_引用文_.

次は問題の「みなかみ」「秋風の歌」「砂丘」で
父の死後、牧水は戸主としての立場から止むなく郷里に一年間を過した。(中略)牧水の歌はこの一年間が峠で、(中略)前期が主情的であるのに反して後期は叙景的であり大自然に参入してゐる。そしてこの峠の時期は牧水の混乱と苦悩を反映して観念的哲学的である。この時期に驚くべき破調の歌が生まれたのである。

その後
牧水の歌が明確に万葉調を帯びる様になつて行つたのは(中略)「みなかみ」を忘れなかつた牧水の精神の表れに外ならない。

「みなかみ」は普通の歌を十首選歌し、このうち六首は私も佳い歌だと思ふ。後半の「黒薔薇(破調十首)」は、歌ではなく詩である。
みなかみは歌を集めて綴じた名と 五つとせ後に水上の湯へ浸かりつつ旅を書き みなかみ町の名づけともなる

(反歌) みなかみは月夜野(つきよの)および水上の町が二つと新治(にいはる)の村
二町一村が合併したときに水上町にすることは一町一村が反対し、牧水の「みなかみ紀行」を持ち出して「みなかみ町」に決まった。上越新幹線の駅も複雑だ。開業したときは月夜野町に位置し「上毛高原駅」と仮称した。十年前に、新幹線を「みなかみ駅」、上越線を「水上温泉駅」と改名する案が出され、その後は一向に進まない。私の予想では新幹線が「みなかみ月夜野駅」で決着かな。
その次の「秋風の歌」は
大塚窪町に家を借り、一時信州へ帰してあつた妻子を呼んで初めて家庭らしい家庭を構へることになつた。

_課題 1_.
引用文によると、上越新幹線の駅は開業したときに何と仮称されましたか。
_課題 2_.
引用文に出てくる駅の名前を、すべて挙げてください。
_課題 3_.
引用文の「次は問題の「みなかみ」「秋風の歌」「砂丘」で」から「なかみ月夜野駅」で決着かな。」までを、一字一句違えずに書き写してください。

_与えられた情報_.
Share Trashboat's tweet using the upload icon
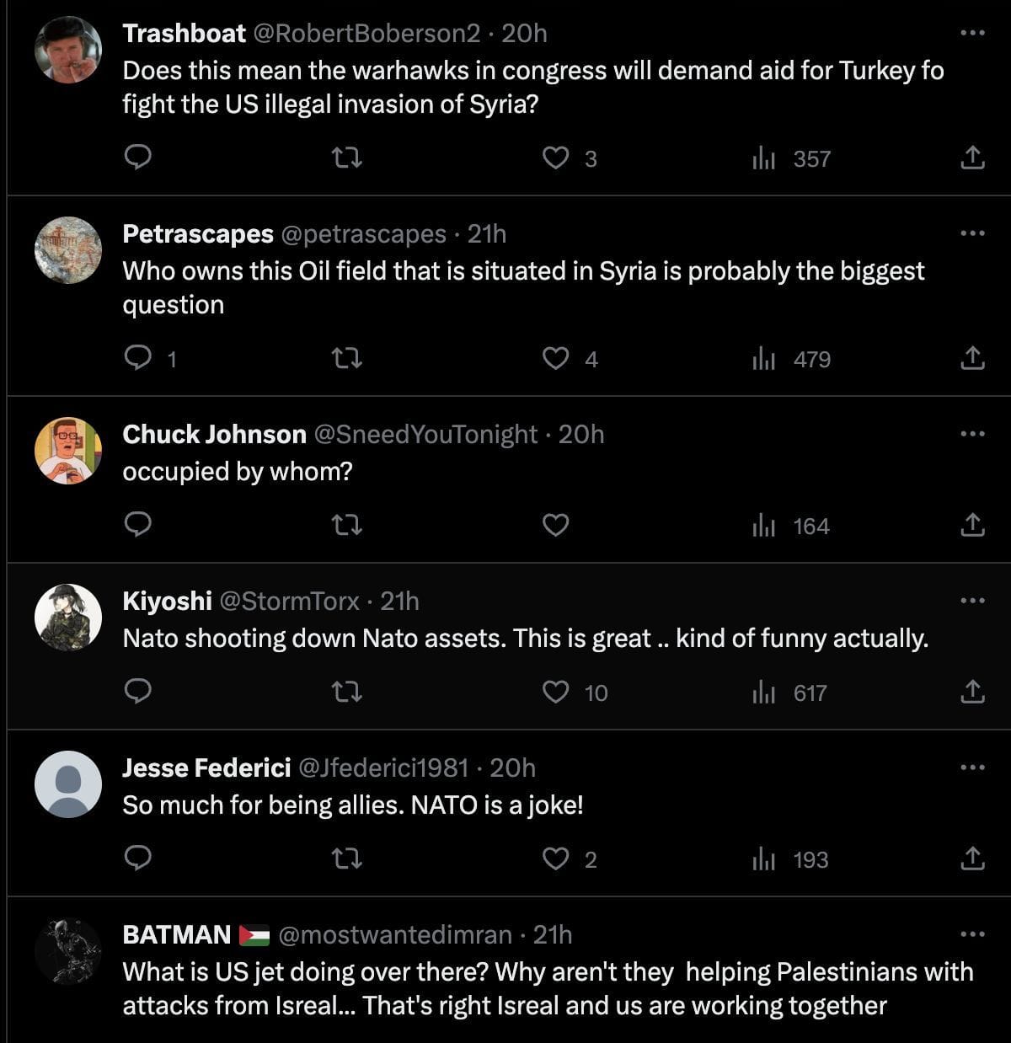Screen dimensions: 1011x1043 [975, 158]
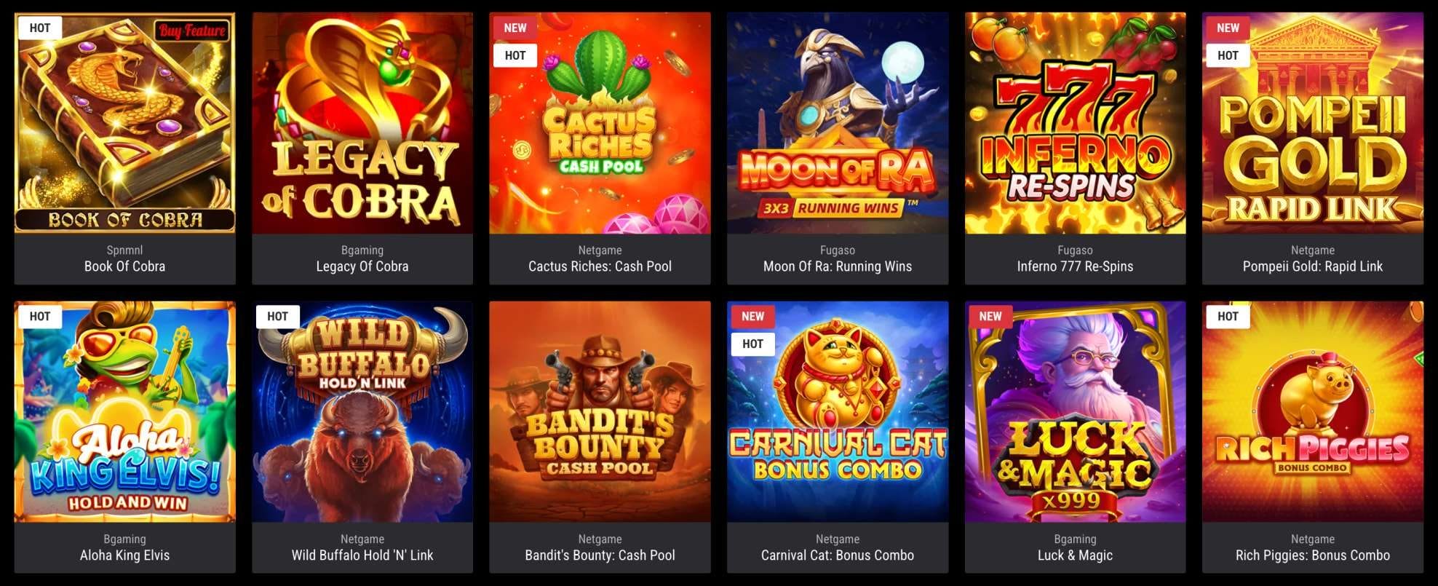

_解答 1_.
開業したときは「上毛高原駅」と仮称されました。

_解答 2_.
引用文に出てくる駅の名前は次の四つです。
・上毛高原駅
・みなかみ駅
・水上温泉駅
・みなかみ月夜野駅

_解答 3_.
次は問題の「みなかみ」「秋風の歌」「砂丘」で
父の死後、牧水は戸主としての立場から止むなく郷里に一年間を過した。(中略)牧水の歌はこの一年間が峠で、(中略)前期が主情的であるのに反して後期は叙景的であり大自然に参入してゐる。そしてこの峠の時期は牧水の混乱と苦悩を反映して観念的哲学的である。この時期に驚くべき破調の歌が生まれたのである。

その後
牧水の歌が明確に万葉調を帯びる様になつて行つたのは(中略)「みなかみ」を忘れなかつた牧水の精神の表れに外ならない。

「みなかみ」は普通の歌を十首選歌し、このうち六首は私も佳い歌だと思ふ。後半の「黒薔薇(破調十首)」は、歌ではなく詩である。
みなかみは歌を集めて綴じた名と 五つとせ後に水上の湯へ浸かりつつ旅を書き みなかみ町の名づけともなる

(反歌) みなかみは月夜野(つきよの)および水上の町が二つと新治(にいはる)の村
二町一村が合併したときに水上町にすることは一町一村が反対し、牧水の「みなかみ紀行」を持ち出して「みなかみ町」に決まった。上越新幹線の駅も複雑だ。開業したときは月夜野町に位置し「上毛高原駅」と仮称した。十年前に、新幹線を「みなかみ駅」、上越線を「水上温泉駅」と改名する案が出され、その後は一向に進まない。私の予想では新幹線が「みなかみ月夜野駅」で決着かな。